**WHAT IS NEEDED**
Return, exactly, the line that contains "ホーム (21, 2558)" together with all lines after it to the end of the entries, and no further lines.

─── PROVIDED ENTRIES

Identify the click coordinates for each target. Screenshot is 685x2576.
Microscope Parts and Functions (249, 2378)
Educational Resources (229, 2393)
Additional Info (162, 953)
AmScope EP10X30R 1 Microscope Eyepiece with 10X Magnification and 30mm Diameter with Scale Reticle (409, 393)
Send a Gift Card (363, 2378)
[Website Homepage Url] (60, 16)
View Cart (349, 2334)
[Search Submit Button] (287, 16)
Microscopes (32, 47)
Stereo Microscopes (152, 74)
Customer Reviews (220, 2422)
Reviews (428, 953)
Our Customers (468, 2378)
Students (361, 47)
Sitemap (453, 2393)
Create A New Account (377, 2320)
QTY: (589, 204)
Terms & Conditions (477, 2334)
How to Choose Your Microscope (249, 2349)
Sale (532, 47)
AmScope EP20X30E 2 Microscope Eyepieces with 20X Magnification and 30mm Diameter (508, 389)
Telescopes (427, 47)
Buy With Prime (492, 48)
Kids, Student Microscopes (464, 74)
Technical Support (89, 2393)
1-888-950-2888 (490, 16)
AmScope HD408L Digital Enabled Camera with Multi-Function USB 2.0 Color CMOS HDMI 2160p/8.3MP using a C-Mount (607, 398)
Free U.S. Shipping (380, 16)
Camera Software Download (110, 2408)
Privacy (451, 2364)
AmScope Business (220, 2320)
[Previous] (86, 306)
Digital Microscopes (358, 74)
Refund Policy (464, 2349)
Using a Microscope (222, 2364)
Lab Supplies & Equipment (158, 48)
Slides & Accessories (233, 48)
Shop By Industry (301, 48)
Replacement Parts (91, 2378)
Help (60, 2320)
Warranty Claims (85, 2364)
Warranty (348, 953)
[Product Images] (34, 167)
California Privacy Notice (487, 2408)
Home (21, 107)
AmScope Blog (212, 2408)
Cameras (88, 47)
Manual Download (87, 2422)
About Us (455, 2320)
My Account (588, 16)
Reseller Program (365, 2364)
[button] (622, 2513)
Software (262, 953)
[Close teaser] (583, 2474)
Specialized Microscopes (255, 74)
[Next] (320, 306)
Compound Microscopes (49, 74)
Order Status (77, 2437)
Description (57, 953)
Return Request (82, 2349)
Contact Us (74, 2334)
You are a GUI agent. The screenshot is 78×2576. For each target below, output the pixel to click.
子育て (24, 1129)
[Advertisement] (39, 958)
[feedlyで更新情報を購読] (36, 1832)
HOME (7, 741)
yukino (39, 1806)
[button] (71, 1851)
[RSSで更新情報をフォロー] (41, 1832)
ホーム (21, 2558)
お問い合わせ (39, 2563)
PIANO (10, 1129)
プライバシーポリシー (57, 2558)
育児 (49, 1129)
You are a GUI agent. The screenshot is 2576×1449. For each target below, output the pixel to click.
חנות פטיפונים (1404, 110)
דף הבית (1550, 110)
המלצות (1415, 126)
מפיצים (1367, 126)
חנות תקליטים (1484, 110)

──────

**SOLVED PROBLEM**
ホーム (21, 2558)
お問い合わせ (39, 2563)
PIANO (10, 1129)
プライバシーポリシー (57, 2558)
育児 (49, 1129)
You are a GUI agent. The screenshot is 2576×1449. For each target below, output the pixel to click.
חנות פטיפונים (1404, 110)
דף הבית (1550, 110)
המלצות (1415, 126)
מפיצים (1367, 126)
חנות תקליטים (1484, 110)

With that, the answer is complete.